A escassez de mão-de-obra continua a ser um problema? 
É um problema, de facto. Mas não é apenas nosso. Dados da Comissão Europeia indicam que até final da década, a indústria europeia da moda necessitará de meio milhão de novos colaboradores. Não temos outra alternativa que não seja enfrentar essa dura realidade. Do nosso lado, estamos a fazer os trabalhos de casa. Temos ações em 86 escolas nas zonas de maior concentração da indústria de calçado, procurando sensibilizar os mais jovens para o potencial da nossa indústria e das nossas empresas. Este trabalho que estamos a fazer é muitas vezes referido no plano europeu como um bom exemplo.

“Líderes europeus são insensíveis” 

Foi Presidente da Confederação Europeia nos últimos quatro anos. Como foi viver essa experiência? 
Foram quatro anos muito ricos em termos de aprendizagem. Foi igualmente um privilégio para o nosso país, que reflete bem o prestígio que as nossas empresas foram conquistando. Julgo que a indústria europeia é hoje a grande referência internacional, nomeadamente ao nível do desenvolvimento de novos produtos e materiais, e isso deve-se naturalmente à visão de inúmeros empresários e o empenho de milhares de trabalhadores. Depois, no final do meu mandato fica sempre uma sensação de alguma frustração. Por princípio, defendo princípios de comércio livre, justo e equilibrado. Mas, infelizmente, não existe reciprocidade nas políticas europeias. Pude confirmar isso mesmo, bem de perto. Lutamos muitas vezes com condições altamente desfavoráveis. O mesmo não acontece com os nossos concorrentes internacionais. É uma luta muitas vezes injusta. 

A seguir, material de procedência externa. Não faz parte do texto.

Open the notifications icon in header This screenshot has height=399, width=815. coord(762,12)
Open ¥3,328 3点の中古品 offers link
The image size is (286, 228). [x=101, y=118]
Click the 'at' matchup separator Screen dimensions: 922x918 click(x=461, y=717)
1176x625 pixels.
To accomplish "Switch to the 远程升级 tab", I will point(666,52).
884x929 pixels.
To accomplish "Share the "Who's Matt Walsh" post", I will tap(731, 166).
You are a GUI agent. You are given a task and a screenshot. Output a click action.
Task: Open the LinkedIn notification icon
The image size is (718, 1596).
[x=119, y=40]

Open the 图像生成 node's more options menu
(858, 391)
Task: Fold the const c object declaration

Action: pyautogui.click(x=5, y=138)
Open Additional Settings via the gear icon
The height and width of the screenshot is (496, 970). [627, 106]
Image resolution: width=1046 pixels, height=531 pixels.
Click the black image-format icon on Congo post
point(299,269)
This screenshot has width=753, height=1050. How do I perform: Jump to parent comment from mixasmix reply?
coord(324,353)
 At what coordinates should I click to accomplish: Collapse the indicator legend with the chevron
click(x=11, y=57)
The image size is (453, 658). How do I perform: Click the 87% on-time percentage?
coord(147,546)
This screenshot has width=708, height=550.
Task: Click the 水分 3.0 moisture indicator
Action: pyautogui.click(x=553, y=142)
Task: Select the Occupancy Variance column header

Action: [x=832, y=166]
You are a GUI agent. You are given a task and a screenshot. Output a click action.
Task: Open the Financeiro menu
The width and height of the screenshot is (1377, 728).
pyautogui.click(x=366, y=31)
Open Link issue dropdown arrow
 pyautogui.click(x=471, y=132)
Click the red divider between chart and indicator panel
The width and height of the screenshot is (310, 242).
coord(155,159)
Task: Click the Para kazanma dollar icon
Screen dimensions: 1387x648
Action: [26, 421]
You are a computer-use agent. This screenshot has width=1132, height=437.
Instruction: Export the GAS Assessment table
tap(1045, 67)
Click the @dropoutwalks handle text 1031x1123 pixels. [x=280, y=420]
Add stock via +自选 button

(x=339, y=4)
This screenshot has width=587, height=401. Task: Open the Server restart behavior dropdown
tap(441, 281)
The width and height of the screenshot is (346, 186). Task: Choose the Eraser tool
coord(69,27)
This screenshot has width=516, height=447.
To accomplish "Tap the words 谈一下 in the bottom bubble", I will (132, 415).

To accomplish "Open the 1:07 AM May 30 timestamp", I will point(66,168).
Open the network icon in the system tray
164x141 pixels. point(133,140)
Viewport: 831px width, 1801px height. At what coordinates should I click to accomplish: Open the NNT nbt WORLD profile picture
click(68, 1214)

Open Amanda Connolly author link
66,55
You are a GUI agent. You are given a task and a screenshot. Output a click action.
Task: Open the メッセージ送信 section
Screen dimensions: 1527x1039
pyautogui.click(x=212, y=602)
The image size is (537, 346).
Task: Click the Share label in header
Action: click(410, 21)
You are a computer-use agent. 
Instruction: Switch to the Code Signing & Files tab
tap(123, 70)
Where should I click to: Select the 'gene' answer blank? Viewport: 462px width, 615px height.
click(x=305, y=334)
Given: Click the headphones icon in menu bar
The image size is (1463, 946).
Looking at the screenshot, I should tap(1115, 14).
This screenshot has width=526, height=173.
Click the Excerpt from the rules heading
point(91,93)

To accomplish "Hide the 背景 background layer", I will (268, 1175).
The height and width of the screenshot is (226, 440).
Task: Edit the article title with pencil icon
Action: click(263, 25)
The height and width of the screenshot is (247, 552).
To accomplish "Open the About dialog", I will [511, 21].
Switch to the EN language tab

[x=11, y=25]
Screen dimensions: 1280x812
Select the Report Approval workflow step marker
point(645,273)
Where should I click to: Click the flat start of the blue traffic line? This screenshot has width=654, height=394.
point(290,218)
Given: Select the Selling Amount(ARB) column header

No passado recente voltou a falar-se de reindustrialização na Europa… 
Não passam de palavras. Os nossos líderes europeus são insensíveis à nossa realidade e às nossas preocupações. Julgo que os problemas das empresas portuguesas são comuns aos das empresas europeias. Lançamos no final do ano passado o nosso Plano Estratégico para a próxima década. São mais de 100 ações que propomos para que a indústria portuguesa seja uma referência no exterior. Atualmente, temos em curso um fortíssimo investimento – 140 milhões de euros – nos domínios da automação, digitalização e sustentabilidade. Estamos a fazer o que nos compete. Todos temos de fazer um esforço para cumprirmos as metas da União Europeia e da ONU em matéria de sustentabilidade. Mas sejamos claros: as regras devem ser iguais para todos, de outro modo estamos uma vez mais a distorcer claramente a concorrência.